E.     Akibat Dari Perilaku Kekerasan
Klien dengan perilaku kekerasan dapat menyebabkan resiko tinggi mencederai diri, orang lain dan lingkungan. Resiko mencederai merupakan suatu tindakan yang kemungkinan dapat melukai/ membahayakan diri, orang lain dan lingkungan.

F.    Penatalaksanaan
1.Pengobatan medik
Beberapa obat yang sering digunakan untuk mengatasi perilaku agresif antara lain:
a.        Anti ansietas hipnotiksedatif, contohnya diazepam (valium)
b.    Anti depresan, contohnya Amitriptilin
c.        Mood stabilizer, contohnya: Lithium, Carbamazepin.
d.      Antipsikotik, contohnya: Chlorpromazine, Haloperidol, dan Stelazine
e.       Obat lain: Naltrexone, Propanolol
f.       ECT (Elektro Convulsive Therapy), yaitu menenangkan klien bila mengarah pada keadaan amuk.
2.Penanganan Secara Keperawatan
·         Strategi tindakan keperawatan perilaku kekerasan disesuaikan sejauh mana tindakan kekerasan yang dilakukan oleh klien.

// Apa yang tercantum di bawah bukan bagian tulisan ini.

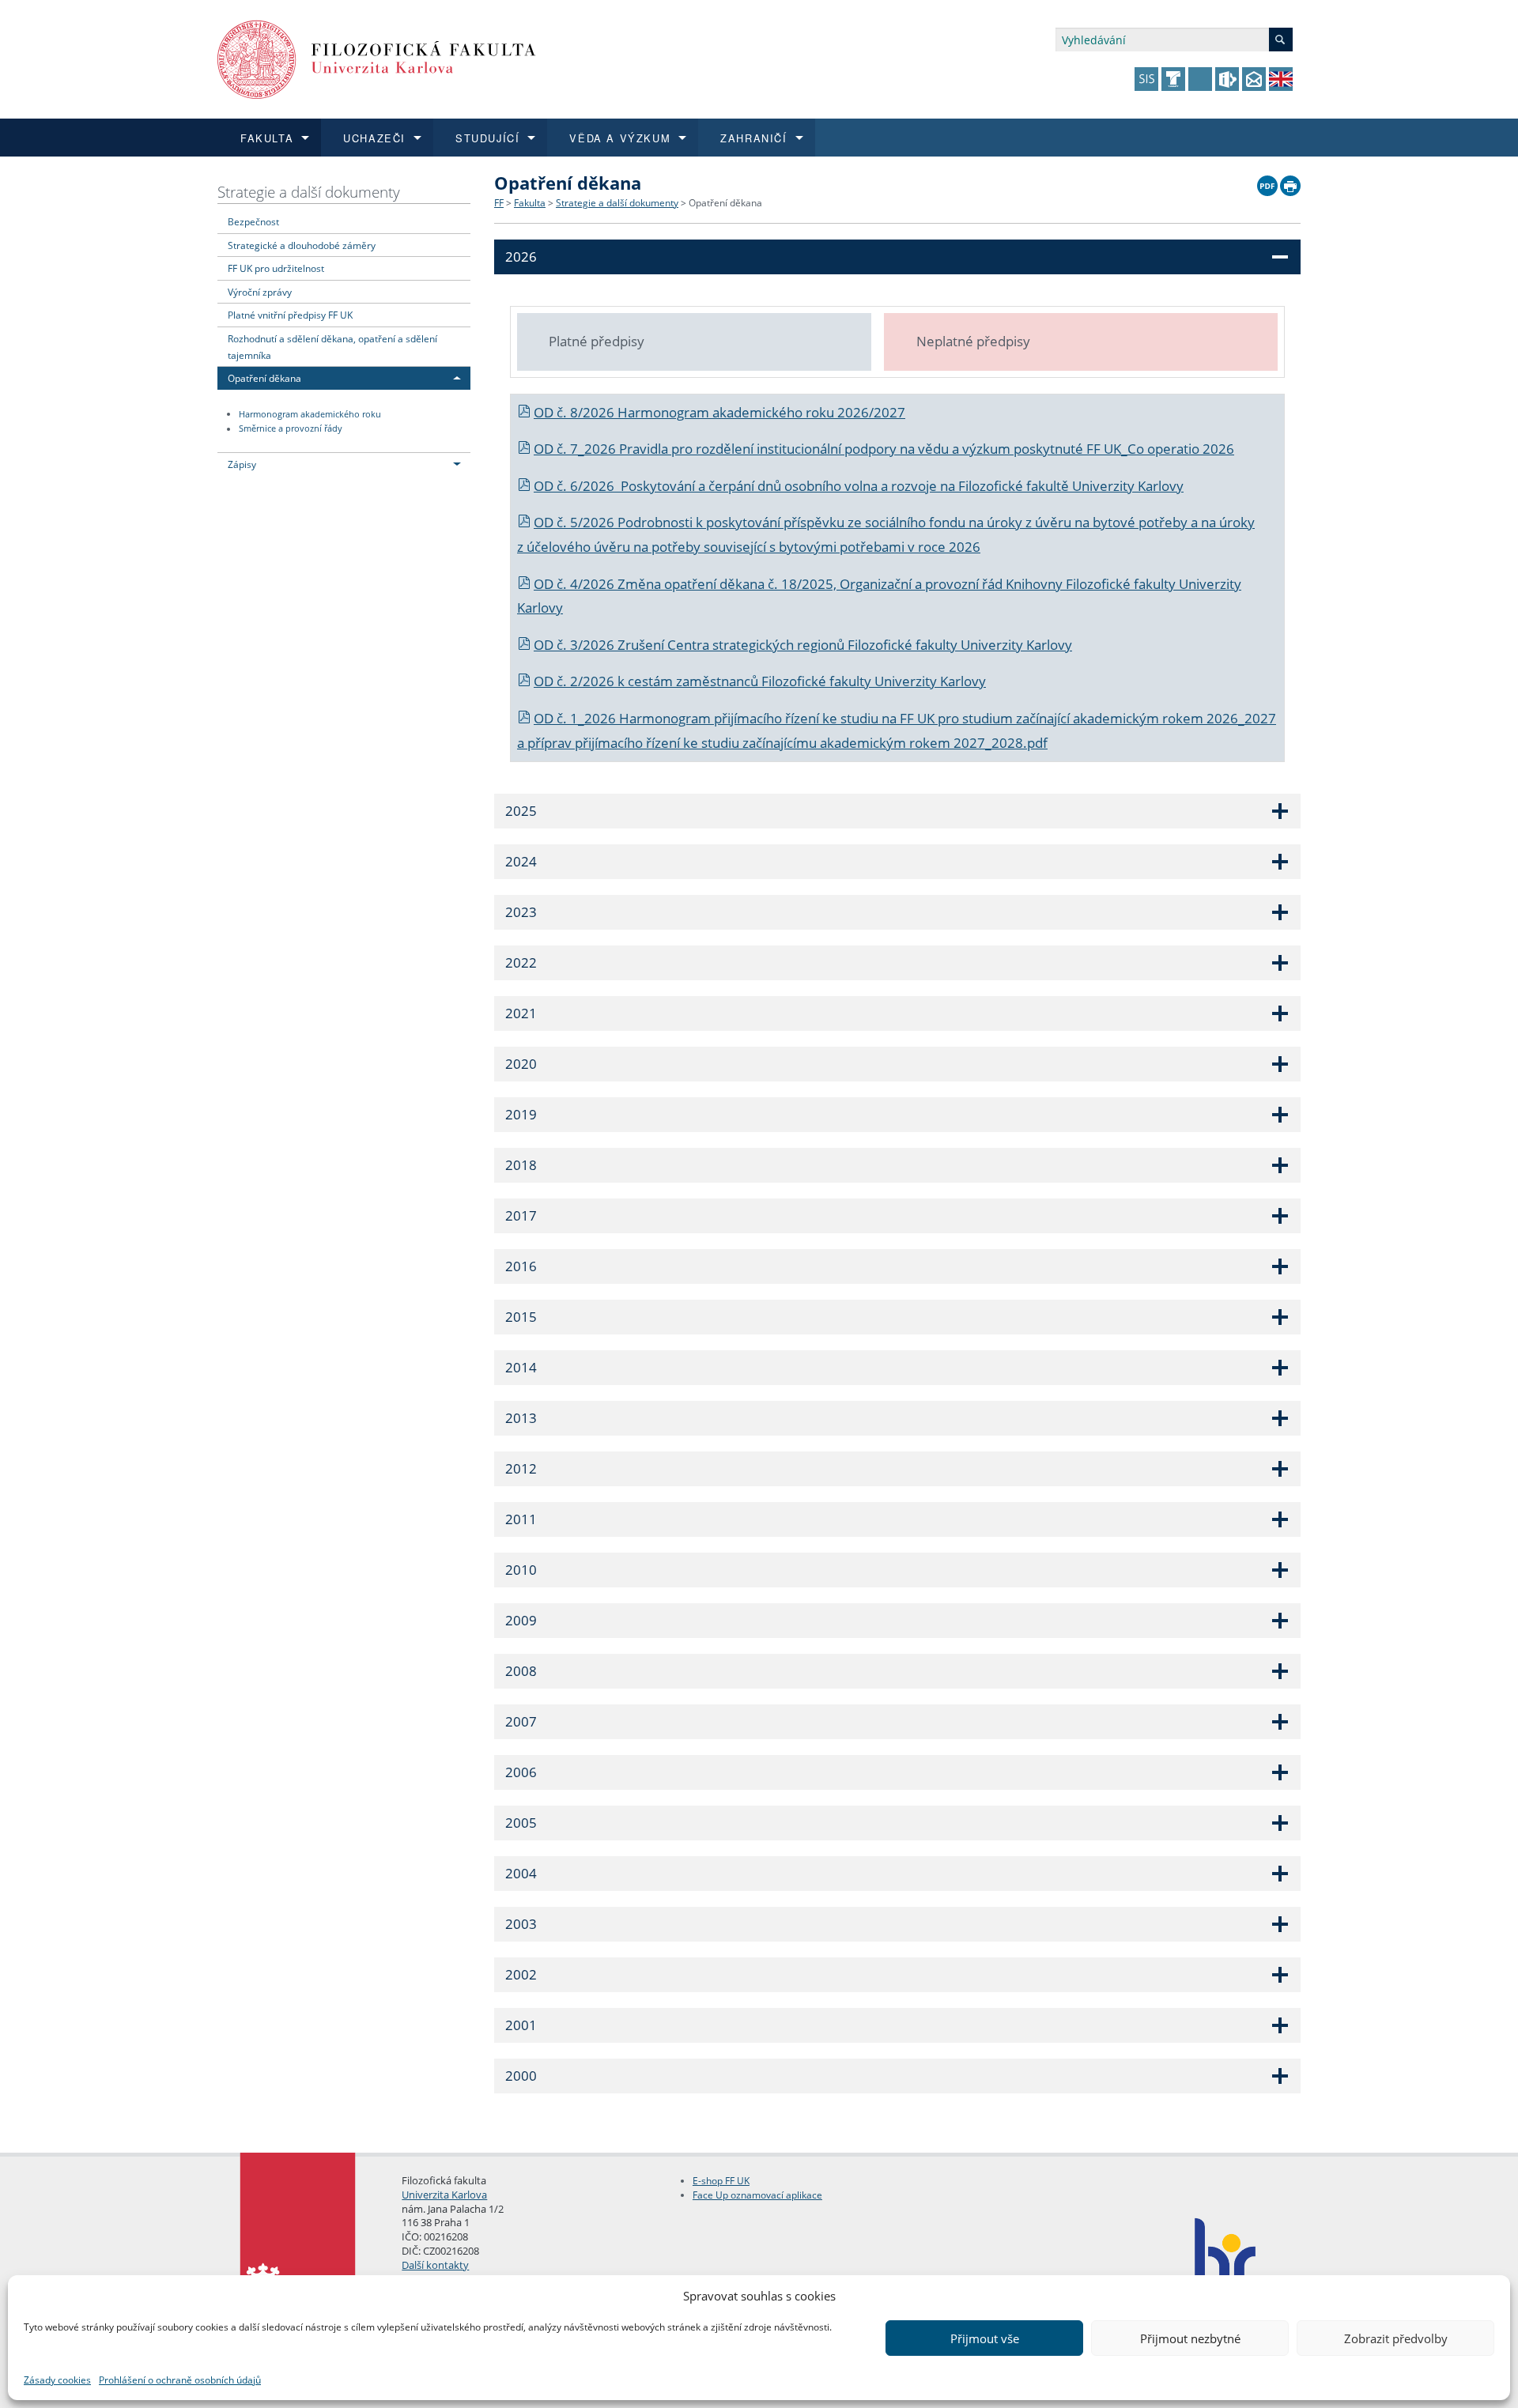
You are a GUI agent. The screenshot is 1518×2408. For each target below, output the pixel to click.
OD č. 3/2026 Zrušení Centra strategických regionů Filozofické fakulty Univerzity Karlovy (803, 645)
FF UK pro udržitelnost (276, 268)
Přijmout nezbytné (1190, 2338)
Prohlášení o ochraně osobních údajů (180, 2380)
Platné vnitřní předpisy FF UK (290, 314)
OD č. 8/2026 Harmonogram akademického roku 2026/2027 (719, 412)
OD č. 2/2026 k (581, 681)
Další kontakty (435, 2265)
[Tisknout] (1290, 182)
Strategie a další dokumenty (308, 191)
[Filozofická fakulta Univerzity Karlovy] (376, 58)
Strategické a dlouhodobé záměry (302, 245)
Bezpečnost (253, 221)
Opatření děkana (264, 378)
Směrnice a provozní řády (290, 429)
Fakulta (530, 203)
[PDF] (1267, 182)
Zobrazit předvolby (1396, 2338)
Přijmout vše (984, 2338)
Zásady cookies (57, 2380)
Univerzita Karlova (444, 2194)
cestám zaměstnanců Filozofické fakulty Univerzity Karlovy (807, 681)
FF (499, 203)
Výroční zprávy (260, 291)
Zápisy (242, 464)
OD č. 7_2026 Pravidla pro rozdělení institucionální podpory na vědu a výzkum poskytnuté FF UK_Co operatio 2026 (884, 449)
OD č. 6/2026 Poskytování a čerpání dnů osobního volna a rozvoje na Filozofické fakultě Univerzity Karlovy (859, 486)
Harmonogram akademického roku (310, 414)
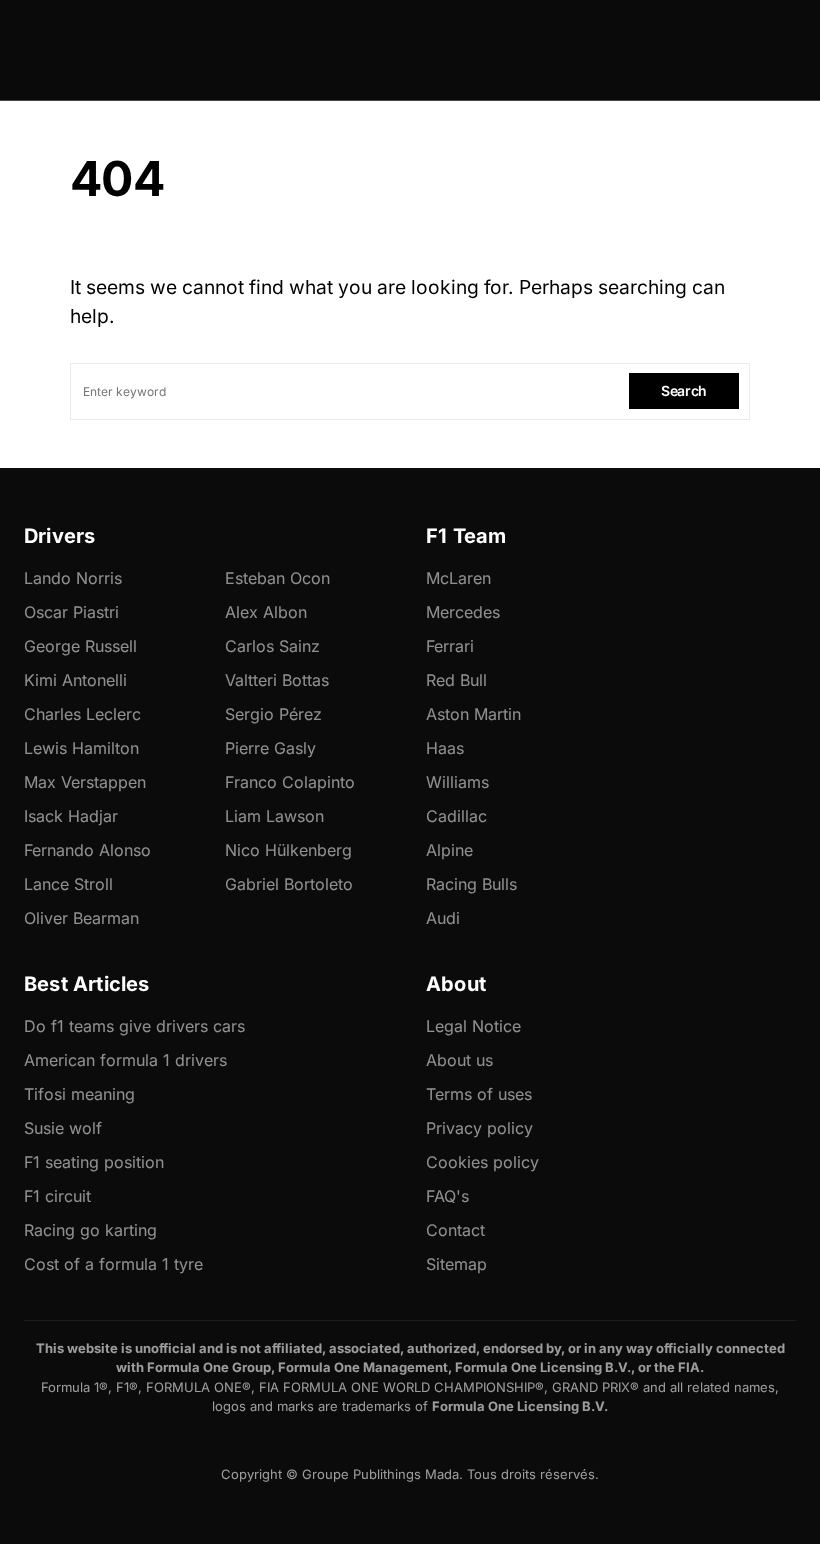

Strategi tindakan tersebut terdiri dari :
a.       Strategi preventif, terdiri dari penyuluhan klein dan latihan asertif
b.      Startegi antisipasi, terdiri dari komunikasi, perubahan lingkungan, tindakan perilaku dan psikofarmakologi.
c.       Strategi pengekangan, terdiri dari manajemen krisis, pengasingan dan pengikatan.
·         Penyuluhan
Penyuluhan yang diberikan pada klien untuk mencegah perilaku kekerasan berisi :
a.       Bantu klien mengidentifikasi marah
b.      Berikan kesempatan untuk marah
c.       Praktekan ekspresi marah
d.      Terapkan ekspresi marah dalam situasi nyata
e.       Identifikasi alternatif cara mengekpresikan marah
·         Latihan Asertif
Adapun tujuan dari latihan asertif klien bisa berperilaku asertif yang ditandai dengan ciri-ciri sebagai berikut:
a.       Berkomunikasi langsung dengan orang lain
b.      Mengatakan tidak untuk permintaan yang tidak beralasan
c.       Mampu menyatakan keluhan
d.      Mengekspresikan apresiasi yang sesuai
Tahap latihan meliputi :
ü  Diskusikan bersama klien cara ekspresi marah selama ini
ü  Tanyakan apakah dengan cara ekspresi marah tersebut dapat menyelesaikan masalah atau justru menimbulkan masalah baru
ü  Anjurkan klien untuk memperagakannya
ü  Anjurkan klien untuk menerapkan asertif dalam situasi nyata
 


G.    Asuhan Keperawatan
a.       Data yang perlu dikaji pada masalah keperawatan perilaku kekerasan
1.      Resiko mencederai diri, orang lain dan lingkungan
Data Subyektif :
·         Klien mengatakan benci atau kesal pada seseorang.
·         Klien suka membentak dan menyerang orang yang mengusiknya jika    sedang kesal atau marah.
·         Riwayat perilaku kekerasan atau gangguan jiwa lainnya.
Data Obyektif :
·              Mata merah, wajah agak merah.
·         Nada suara tinggi dan keras, bicara menguasai: berteriak, menjerit, memukul diri sendiri/orang lain.
·         Ekspresi marah saat membicarakan orang, pandangan tajam.
·         Merusak dan melempar barang‑barang.
2.      Perilaku kekerasan
Data Subyektif :
·         Klien mengatakan benci atau kesal pada seseorang.
·         Klien suka membentak dan menyerang orang yang mengusiknya jika    sedang kesal atau marah.
·         Riwayat perilaku kekerasan atau gangguan jiwa lainnya.
Data Obyektif ;
·         Mata merah, wajah agak merah.
·         Nada suara tinggi dan keras, bicara menguasai.
·         Ekspresi marah saat membicarakan orang, pandangan tajam.
·         Merusak dan melempar barang‑barang.
3.      Gangguan harga diri : harga diri rendah
Data Subyektif:
·         Klien mengatakan: saya tidak mampu, tidak bisa, tidak tahu apa-apa, bodoh, mengkritik diri sendiri, mengungkapkan perasaan malu terhadap diri sendiri.
Data Obyektif:
·         Klien tampak lebih suka sendiri, bingung bila disuruh memilih alternatif tindakan, ingin mencederai diri / ingin mengakhiri hidup.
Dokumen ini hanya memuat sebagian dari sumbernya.